Some of Byrne's music also has words, read by Matthew Buckingham. They don't quite make sense. But they aren't word salad either. A kind of story is transpiring here, too, set in a world of shopping carts and freeways, a place where "business is being done."

The people in lab coats may represent that world. But their present business is to assist the story of the tree, the boat and the book — to turn the pages, as it were. They snap and unsnap the ark together. (It looks something a child might have drawn on graph paper.) They manipulate the great puppets: the golden-faced man and the flapping bird, which seems to be made of toothpicks. At one point the assistants lower themselves to the floor and begin to hop. A field of solemn lab assistants suddenly turned into toads! Poetic justice.

How to read "The Knee Plays" is up to the viewer. My companion saw the lab assistants as images of the factory of the future. I thought of helpers in a mental hospital. The T-shaped tree will certainly suggest Christ's cross to many, particularly when the golden-faced rod puppet is held up before it.

The eerie bursts on the horizon when the tree falls are called "lighting" in the libretto. But I saw a nuclear war zone. And in the winter scene (the clearest reference to "the CIVIL warS," with its two transparent tents) I didn't see winter. I saw a beach in autumn. The cold would burn off as the sun took hold. (Heinrich Brunke did the lighting.)

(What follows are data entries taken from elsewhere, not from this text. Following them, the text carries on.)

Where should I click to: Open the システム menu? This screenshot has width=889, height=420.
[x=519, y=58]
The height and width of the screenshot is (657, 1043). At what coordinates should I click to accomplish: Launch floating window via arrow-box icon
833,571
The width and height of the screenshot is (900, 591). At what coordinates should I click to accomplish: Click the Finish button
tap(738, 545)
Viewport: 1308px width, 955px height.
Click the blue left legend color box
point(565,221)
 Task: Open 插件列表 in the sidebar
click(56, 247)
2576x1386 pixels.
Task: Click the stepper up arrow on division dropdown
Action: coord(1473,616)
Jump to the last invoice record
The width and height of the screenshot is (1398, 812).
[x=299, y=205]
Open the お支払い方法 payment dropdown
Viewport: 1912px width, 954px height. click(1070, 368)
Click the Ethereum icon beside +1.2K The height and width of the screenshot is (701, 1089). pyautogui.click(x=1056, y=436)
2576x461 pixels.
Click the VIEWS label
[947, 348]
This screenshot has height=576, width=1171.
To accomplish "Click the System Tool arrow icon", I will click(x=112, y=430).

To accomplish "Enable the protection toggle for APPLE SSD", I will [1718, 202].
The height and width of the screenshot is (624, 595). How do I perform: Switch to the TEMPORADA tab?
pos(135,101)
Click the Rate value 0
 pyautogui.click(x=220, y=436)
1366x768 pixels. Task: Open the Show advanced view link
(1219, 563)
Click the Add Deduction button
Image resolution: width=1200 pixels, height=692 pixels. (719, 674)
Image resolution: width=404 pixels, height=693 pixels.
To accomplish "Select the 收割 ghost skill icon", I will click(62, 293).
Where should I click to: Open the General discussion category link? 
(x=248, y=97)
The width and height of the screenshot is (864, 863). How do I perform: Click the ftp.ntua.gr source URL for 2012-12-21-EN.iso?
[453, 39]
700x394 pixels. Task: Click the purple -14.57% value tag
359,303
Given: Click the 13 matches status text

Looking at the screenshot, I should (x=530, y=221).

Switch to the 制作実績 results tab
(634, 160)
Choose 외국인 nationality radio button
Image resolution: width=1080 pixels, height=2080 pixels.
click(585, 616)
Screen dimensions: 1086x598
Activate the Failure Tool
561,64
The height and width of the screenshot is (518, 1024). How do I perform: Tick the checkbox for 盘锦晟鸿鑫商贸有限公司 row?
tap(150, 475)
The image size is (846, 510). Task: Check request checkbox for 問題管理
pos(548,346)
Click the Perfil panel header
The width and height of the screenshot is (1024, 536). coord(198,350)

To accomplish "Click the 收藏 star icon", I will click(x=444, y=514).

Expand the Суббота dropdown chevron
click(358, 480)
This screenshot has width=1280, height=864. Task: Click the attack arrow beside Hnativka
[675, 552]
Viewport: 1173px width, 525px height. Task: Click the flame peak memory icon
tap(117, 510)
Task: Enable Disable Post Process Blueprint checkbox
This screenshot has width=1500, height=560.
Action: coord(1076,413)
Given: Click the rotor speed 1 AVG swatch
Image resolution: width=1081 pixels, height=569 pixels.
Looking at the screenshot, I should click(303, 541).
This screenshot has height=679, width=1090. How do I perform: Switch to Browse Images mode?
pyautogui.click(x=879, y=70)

"The Knee Plays" has changed a bit since it was first done at the Walker Art Center in Minneapolis in 1984. The lion who chases the man up the tree was then a "real" (i.e. paper) lion. Now she's a dancer, a less playful image. I also missed the Walker's pine Kabuki floor-which I may well be imagining. Wilson's pieces give us just enough in the here and now to hold us; but their real work gets done in the mind's eye.

"The Knee Plays" is a tantalizing sampler, but it's time to have a full-scale Wilson piece in Los Angeles. At the time "the CIVIL warS" was canceled, Robert Fitzpatrick said that he'd make a Wilson work his first priority if he did another Los Angeles arts festival. But there's no such work on Fitzpatrick's preliminary schedule for the 1987 festival, announced Wednesday. (See story, Page 1.) If we can't afford "Einstein on the Beach" or "the CIVIL warS," how about Wilson's staging of "Alcestis" for the American Repertory Theatre?